Segundo: Por intermedio de la Secretaría General, REMITIR el expediente CJU-5835 al Juzgado 21 Administrativo del Circuito de Bogotá D.C., para lo de su competencia y para que comunique la presente decisión al Juzgado 19 Laboral del Circuito de Bogotá D.C.
Notifíquese, comuníquese y cúmplase.
JOSE FERNANDO REYES CUARTAS
Presidente
NATALIA ÁNGEL CABO
Magistrada
JUAN CARLOS CORTÉS GONZÁLEZ
Magistrado
DIANA FAJARDO RIVERA
Magistrada
Ausente con permiso
VLADIMIR FERNÁNDEZ ANDRADE
Magistrado
JORGE ENRIQUE IBÁÑEZ NAJAR
Magistrado
ANTONIO JOSÉ LIZARAZO OCAMPO
Magistrado
PAOLA ANDREA MENESES MOSQUERA
Magistrada
CRISTINA PARDO SCHLESINGER
Magistrada
ANDREA LILIANA ROMERO LOPEZ
Secretaria General
[1] Expediente electrónico, archivo “01-Demanda.pdf”. contenido en 01PrimeraInstancia, C01Principal.
[2] Expediente electrónico, archivo “02-ProcesoRemitidoDeCompetenciapdf”. contenido en 01PrimeraInstancia, C01Principal.
[3] Ibidem.
[4] Expediente electrónico, archivo “03-ActaReparto11001310501920240013700.pdf”. contenido en 01PrimeraInstancia, C01Principal.
[5] Expediente electrónico, archivo “04-AutoDeclaraFaltaCompetenciaYOrdenaRemitir.pdf”. contenido en 01PrimeraInstancia, C01Principal.

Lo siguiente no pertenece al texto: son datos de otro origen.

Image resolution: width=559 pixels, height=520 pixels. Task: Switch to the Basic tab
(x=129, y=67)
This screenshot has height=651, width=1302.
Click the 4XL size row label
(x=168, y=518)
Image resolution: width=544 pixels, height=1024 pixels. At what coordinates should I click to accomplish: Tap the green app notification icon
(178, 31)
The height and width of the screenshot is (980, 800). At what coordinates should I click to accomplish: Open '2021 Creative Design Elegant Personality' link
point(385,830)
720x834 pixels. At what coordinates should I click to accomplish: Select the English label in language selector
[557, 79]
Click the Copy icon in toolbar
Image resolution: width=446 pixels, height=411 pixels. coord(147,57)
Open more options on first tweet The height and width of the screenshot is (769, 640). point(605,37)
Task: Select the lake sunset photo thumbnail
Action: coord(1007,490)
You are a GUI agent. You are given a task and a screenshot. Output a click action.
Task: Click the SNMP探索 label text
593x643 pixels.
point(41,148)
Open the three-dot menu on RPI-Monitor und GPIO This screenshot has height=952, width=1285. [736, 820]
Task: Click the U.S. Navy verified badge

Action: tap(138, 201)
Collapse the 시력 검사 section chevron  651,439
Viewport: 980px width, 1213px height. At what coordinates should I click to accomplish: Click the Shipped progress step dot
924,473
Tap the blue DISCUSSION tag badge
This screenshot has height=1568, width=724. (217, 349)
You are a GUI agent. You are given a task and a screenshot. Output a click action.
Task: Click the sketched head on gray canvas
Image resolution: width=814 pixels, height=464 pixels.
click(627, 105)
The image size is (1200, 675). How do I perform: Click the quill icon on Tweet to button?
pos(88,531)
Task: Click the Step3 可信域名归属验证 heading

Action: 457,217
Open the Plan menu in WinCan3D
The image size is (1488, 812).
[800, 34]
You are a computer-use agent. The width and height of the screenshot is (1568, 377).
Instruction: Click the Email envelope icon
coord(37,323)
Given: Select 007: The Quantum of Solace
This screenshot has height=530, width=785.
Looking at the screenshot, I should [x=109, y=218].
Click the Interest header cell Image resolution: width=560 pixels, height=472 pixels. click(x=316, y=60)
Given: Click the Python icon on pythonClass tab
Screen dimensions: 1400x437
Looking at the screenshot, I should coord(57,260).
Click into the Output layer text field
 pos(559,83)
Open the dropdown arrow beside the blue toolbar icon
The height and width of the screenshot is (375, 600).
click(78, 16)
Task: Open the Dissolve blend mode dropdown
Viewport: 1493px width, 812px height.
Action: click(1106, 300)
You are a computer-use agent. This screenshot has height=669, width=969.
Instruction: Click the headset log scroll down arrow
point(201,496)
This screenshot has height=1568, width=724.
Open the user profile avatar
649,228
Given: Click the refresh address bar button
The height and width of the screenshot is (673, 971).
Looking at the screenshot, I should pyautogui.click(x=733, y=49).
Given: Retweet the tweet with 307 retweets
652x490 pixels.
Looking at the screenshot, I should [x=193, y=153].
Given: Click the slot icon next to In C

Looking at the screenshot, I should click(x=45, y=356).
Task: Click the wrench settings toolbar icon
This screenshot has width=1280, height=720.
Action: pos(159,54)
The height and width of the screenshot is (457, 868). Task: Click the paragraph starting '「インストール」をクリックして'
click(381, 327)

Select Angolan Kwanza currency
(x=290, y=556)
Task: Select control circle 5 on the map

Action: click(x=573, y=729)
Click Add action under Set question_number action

[6] Expediente electrónico, archivo “06OficioRemite.pdf”. contenido en 01PrimeraInstancia, C01Principal
[7] Expediente electrónico, archivo “03CJU-5835 ContanciadeReparto.pdf”. contenido en CJUOOO5835 CC.
[8] Corte Constitucional, autos 345 de 2018, 328 y 452 de 2019.
[9] La Corte Constitucional ha especificado los presupuestos necesarios para predicar la existencia de un conflicto entre jurisdicciones en las providencias A155/19, A452/19, A503/19 y A415/20, entre otras.
[10] En consecuencia, no habrá conflicto cuando: (a) sólo sea parte una autoridad; o (b) una de las partes en colisión no ejerza funciones jurisdiccionales (Cfr., Artículos 17, 18, 37 y 41 de la Ley 270 de 1996, así como 97 de la Ley 1957 de 2019).
[11] En este sentido, no existirá conflicto cuando: (a) se evidencie que el litigio no está en trámite o no existe, porque, por ejemplo, ya finalizó; o (b) el debate procesal se centra sobre una causa de carácter administrativo o político, pero no jurisdiccional (Cfr., Artículo 116 de la Constitución Política).
[12] Así pues, no existirá conflicto cuando: (a) se evidencie que, a pesar de concurrir formalmente dos autoridades judiciales, alguna de ellas no ha rechazado su competencia o manifestado su intención de asumirla, o (b) la exposición sobre la competencia desplegada por las autoridades en conflicto no tiene, al menos aparentemente, fundamento normativo alguno al sustentarse únicamente en argumentos de mera conveniencia.
[13] Corte Constitucional, providencia A634/24.